• **Фрагмент документа**:
Возвращаясь к структуре министерства, упомяну, что выработкою и изменением время от времени шифров секретной переписки занималась подчиненная канцелярии «цифирная экспедиция». Во главе ее стоял кроткий и бесхитростный барон Константин Фердинандович Таубе, человек с гробовым голосом, непокорными торчащими волосами и запущенной бородой.

С экспедициею был связан имевшийся у нас, как и у всех иностранных дипломатических ведомств, весьма замаскированный так называемый «черный кабинет» – по раскрытию иностранных шифров и перлюстрации секретной переписки пребывавших у нас дипломатических представительств иностранных государств. Мало было шифров, которые не удавалось кабинету так или иначе раскрыть. Депеши в копиях передавались почтамтом министерству. И в большинстве случаев оно было осведомлено о содержании секретной переписки иностранных посольств и миссий. Помимо общей ценности информации, этим облегчались и переговоры. Когда иной иностранный дипломат, бывало, зайдет к министру с каким-либо поручением от своего правительства, министр уже наперед знает, о чем дипломат поведет речь и уже соответственно подготовлен к переговорам, успев обдумать вопрос, а порою и посоветоваться с сотрудниками.

• **Записанные данные**:
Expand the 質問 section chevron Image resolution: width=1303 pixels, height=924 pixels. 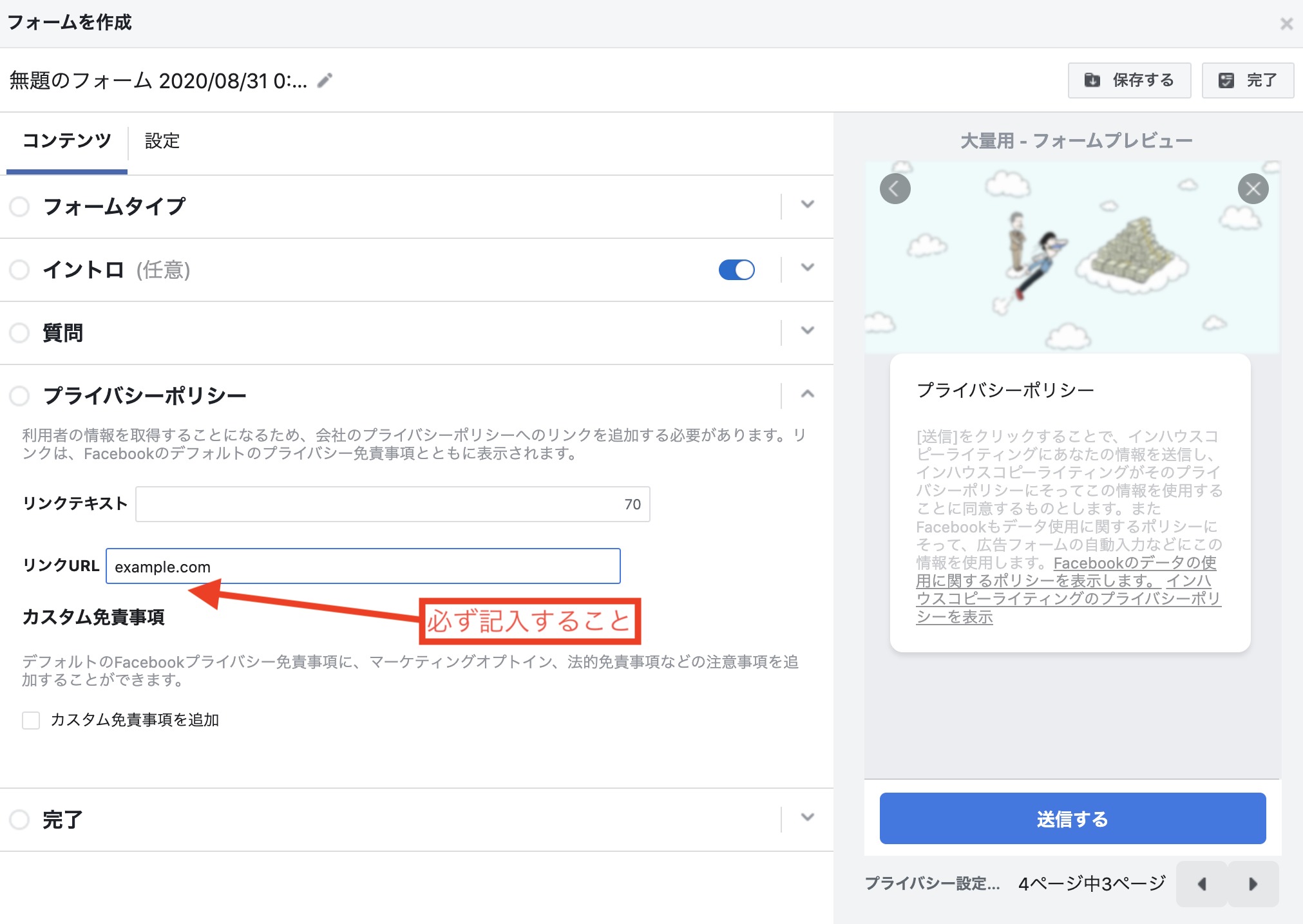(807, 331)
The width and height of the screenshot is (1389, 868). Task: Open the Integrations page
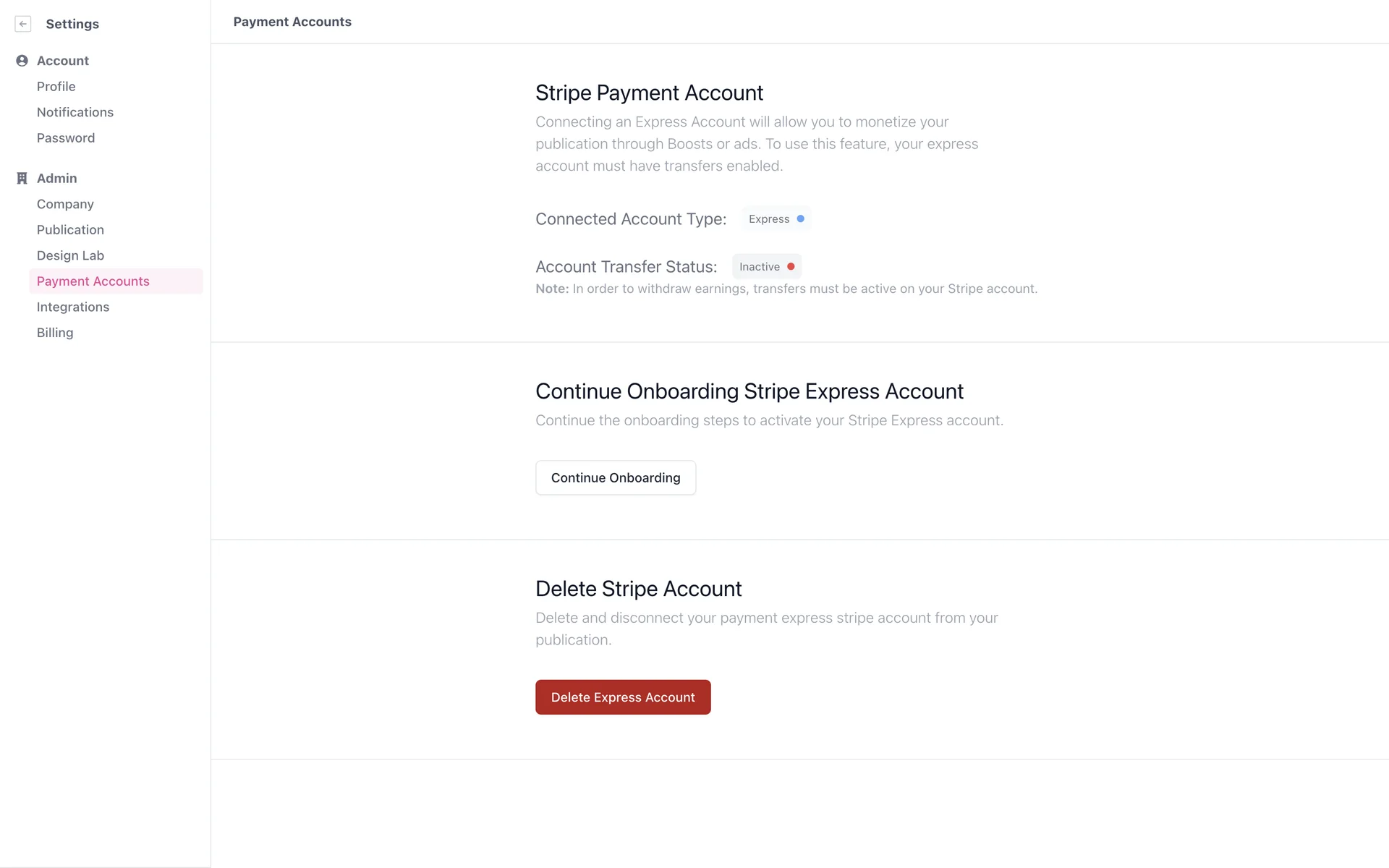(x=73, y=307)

• **Условие задания**:
Ответьте на вопросы по тексту о «цифирной экспедиции».
1. Чем занималась «цифирная экспедиция»?
2. Чем занимался «черный кабинет»?
3. Кто передавал министерству депеши в копиях?
Материал к этому заданию никакого отношения не имеет.

• **Решение задания**:
1. Она вырабатывала и время от времени изменяла шифры секретной переписки.
2. Он раскрывал иностранные шифры и перлюстрировал секретную переписку дипломатических представительств иностранных государств.
3. Их передавал почтамт.